Last weekend I decided to move to Gmail for real and say bye bye to Thunderbird for good. Easy as pie? Well… no, not if you want to do it right. But it’s worth it.
I’ve had a Gmail account for years but I’ve always stuck with my “old” account and my trusty Thunderbird. Don’t get me wrong: Thunderbird is a very good mail client. The best, in fact – but it’s still a local app, and we can’t have that, can we?
Also, as I’m using 3 different computers on an every day basis, even Thunderbird and an IMAP account isn’t the perfect solution. The SPAM problem was getting on my nerves too. I’m running a pretty aggressive SPAM filter on my ISP’s server but still a lot of crap slips through. Applying the Thunderbird SPAM filter (not bad, but not perfect either) and on top of that the very aggressive Spamato filter collection helps. But Spamato keeps filtering mails from my mom(!) and most of you will understand that precisely that kind of false positive is disqualifying. Above all: Thunderbird is not Web 2.0, because Web 2.0 is about trusting Google with all your data, remember?

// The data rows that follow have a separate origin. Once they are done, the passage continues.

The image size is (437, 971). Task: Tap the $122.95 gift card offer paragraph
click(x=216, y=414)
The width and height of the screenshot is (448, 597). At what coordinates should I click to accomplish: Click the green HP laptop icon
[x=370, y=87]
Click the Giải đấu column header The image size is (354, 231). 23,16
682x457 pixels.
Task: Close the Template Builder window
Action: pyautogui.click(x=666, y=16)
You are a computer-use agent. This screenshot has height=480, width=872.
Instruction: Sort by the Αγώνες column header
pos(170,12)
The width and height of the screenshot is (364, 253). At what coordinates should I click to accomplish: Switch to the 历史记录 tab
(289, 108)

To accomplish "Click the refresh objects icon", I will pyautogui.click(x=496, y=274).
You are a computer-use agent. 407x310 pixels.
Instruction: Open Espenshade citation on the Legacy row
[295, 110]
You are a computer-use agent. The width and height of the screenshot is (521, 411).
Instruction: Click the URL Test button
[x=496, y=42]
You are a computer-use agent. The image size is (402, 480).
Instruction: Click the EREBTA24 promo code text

So here goes.
Switching to Gmail is of course easy. I transformed my ISP’s IMAP account to a simple forward, so that all my mail is still scanned for SPAM and viruses by my ISP and then forwarded to my Gmail account. No sweat.

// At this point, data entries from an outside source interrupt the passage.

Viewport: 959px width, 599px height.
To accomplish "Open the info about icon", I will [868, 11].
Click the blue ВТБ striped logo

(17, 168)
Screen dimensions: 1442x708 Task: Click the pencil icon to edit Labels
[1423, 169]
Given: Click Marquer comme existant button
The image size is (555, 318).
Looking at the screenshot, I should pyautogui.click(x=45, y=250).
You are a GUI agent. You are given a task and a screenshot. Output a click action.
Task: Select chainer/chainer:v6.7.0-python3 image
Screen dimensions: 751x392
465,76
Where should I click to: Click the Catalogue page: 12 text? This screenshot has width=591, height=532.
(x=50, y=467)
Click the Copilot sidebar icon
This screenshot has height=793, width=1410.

But I still have 7651 old e-mails (not counting the thousands of mails I have sent since 2002, but they will stay on my harddrive for now) in my local mailbox on this very Dell Latitude D410. Among this immense pile of mails there just may be something of importance, so I want it all on my Gmail account for fast searching and easy access – and because I like Gmail’s neat labelling function.
First off I tried the GML (Gmail Loader) but turned out to be very slow and unstable. GML also uses forwarding to send the mails to Gmail, so the original headers are not preserved.

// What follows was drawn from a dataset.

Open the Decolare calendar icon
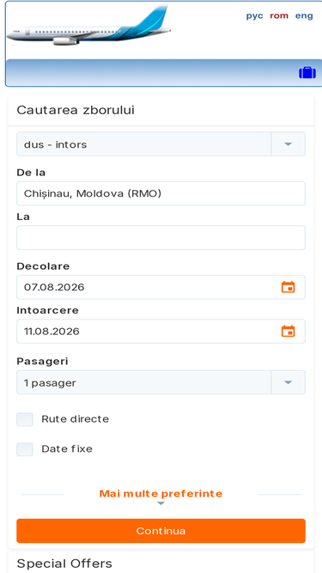 288,287
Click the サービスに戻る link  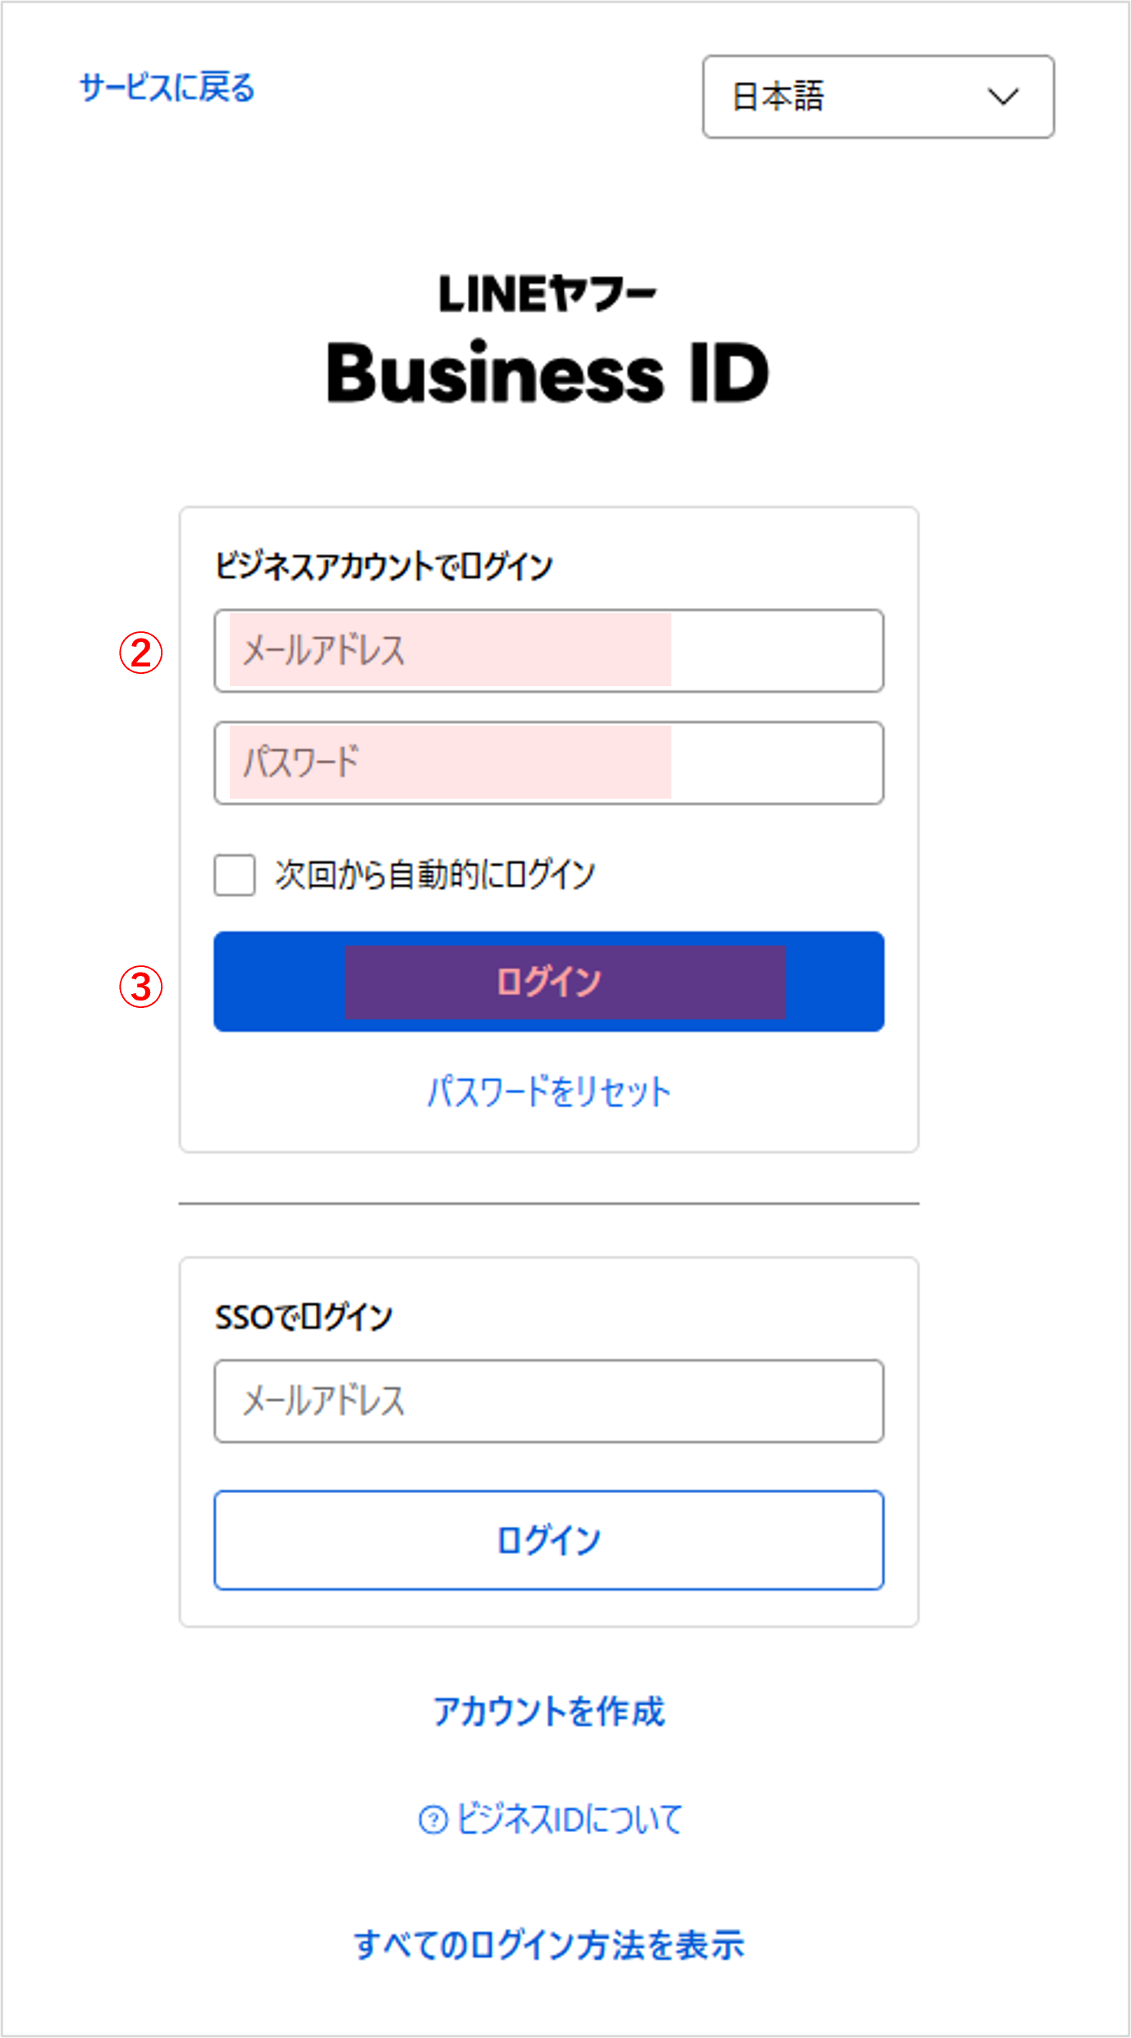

I decided to use the “Redirect” extension for Thunderbird instead. Doing a redirect the headers should be preserved – even though Gmail chooses to date stamp these mails with the arrival time anyway. Thus, each conversation (Gmail lingo for “thread”) is datestamped with the time ofarrival, but the date stamp of the original mails inside the conversation seems to be preserved. Good enough for me as all my old mails will be archived anyway.
So after having set up a Gmail filter to archive all incoming mail immediately and having deleted the largest of the old mails in my Thunderbird mail storage I started redirecting over 7.000 mails to my Gmail account. It worked, but my ISP’s SMTP chose to go into raving spamanoia overdrive and throttle me down. I had to kill Thunderbird a couple of times to get the redirecter up running again and found out that clearing c:\documents and settings\local settings\temp, seemed to help.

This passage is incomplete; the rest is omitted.